Quatre suspects, dont deux ingénieurs chinois, ont été interpellés par la DGSI en Gironde dans une enquête pour espionnage présumé. Au cœur des investigations, une parabole installée dans le jardin d’une maison, soupçonnée d’avoir servi à intercepter des communications satellitaires sensibles.
Une nouvelle affaire d'espionnage chinois en France, dans une petite ville de Gironde. Quatre suspects, dont deux ingénieurs chinois, ont été interpellés samedi par la DGSI dans le cadre d'une enquête pilotée par la section cyber du parquet de Paris. Au cœur de cette enquête, une mystérieuse parabole installée dans le jardin d'une maison, qui aurait servi à des captations satellitaires sensibles.

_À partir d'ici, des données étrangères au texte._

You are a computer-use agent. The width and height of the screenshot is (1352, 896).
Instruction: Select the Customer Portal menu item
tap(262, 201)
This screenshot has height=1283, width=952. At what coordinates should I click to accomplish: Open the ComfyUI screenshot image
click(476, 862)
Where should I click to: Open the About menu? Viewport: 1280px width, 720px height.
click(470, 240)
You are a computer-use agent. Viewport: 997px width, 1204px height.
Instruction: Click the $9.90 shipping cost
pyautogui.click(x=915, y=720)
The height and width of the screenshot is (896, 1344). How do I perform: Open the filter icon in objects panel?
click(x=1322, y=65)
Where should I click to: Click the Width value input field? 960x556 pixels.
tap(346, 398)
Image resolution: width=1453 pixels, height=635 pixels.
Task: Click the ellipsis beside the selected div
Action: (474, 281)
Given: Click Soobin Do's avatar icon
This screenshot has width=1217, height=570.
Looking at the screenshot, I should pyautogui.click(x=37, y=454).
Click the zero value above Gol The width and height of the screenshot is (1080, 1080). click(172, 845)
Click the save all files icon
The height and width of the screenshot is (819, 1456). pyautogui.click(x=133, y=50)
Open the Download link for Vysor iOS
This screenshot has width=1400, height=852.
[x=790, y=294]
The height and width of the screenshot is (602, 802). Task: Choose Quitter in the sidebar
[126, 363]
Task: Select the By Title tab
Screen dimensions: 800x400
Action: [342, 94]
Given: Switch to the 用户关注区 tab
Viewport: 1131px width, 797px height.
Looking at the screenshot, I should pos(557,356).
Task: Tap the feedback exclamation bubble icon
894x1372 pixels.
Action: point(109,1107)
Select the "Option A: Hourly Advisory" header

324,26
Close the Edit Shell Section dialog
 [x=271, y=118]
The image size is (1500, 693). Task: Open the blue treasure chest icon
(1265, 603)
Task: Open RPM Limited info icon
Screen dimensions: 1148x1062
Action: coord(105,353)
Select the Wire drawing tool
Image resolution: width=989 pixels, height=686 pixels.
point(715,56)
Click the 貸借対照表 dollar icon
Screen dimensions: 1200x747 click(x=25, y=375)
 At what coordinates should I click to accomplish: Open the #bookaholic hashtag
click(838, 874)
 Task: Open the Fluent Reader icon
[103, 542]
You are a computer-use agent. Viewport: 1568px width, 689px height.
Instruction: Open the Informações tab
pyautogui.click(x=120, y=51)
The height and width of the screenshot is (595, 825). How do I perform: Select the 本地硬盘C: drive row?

À Camblanes-et-Meynac, dans le quartier où ces espions présumés s'étaient installés, la surprise est grande chez les habitants.
"Une petite frousse"
"C'est un bâtiment qui est accolé à ma maison et je n'ai aucune visibilité sur ce terrain. On n'était même pas au courant qu'il y avait eu une interpellation à 6 heures du matin. On n'a rien entendu", explique Thomas, qui habite juste à côté du logement Airbnb où ont été interpellés ces ressortissants chinois.
Après coup, ce dernier admet tout de même avoir eu "une petite frousse". "Mais après, assez vite, on m’a dit que c’étaient plus des techniciens, des ingénieurs, et pas des militaires. J’ai vérifié s’il n’y avait pas de nouvel appareil sur mes réseaux", précise-t-il.
Aujourd'hui, cette affaire d'espionnage présumé nourrit toutes les conversations dans ce village de 3.000 habitants, avec un mélange d'incrédulité et de stupéfaction. "Je suis surpris. Mon fils m’a dit : 'Camblanes, ça devient important, maintenant il y a les espions'", réagit un riverain.
"Camblanes est tranquille"
"Il n'y a pas de terrain militaire, il n'y a rien. Camblanes est tranquille, je pense que c'est surtout ça. Peut-être qu'ils ont cherché une maison bien située, tranquille, où ils pouvaient déployer apparemment leur parabole", estime Jean-Philippe Guillemot, le maire de Camblanes-et-Meynac.
Une parabole et des perturbations mystérieuses du réseau internet dans le secteur ont alerté les riverains et déclenché, semble-t-il, les investigations, puis la perquisition. Durant cette dernière, les policiers ont découvert, précise le parquet, un dispositif permettant d'intercepter illégalement le flux descendant des satellites, notamment des échanges entre entités militaires d'importance vitale.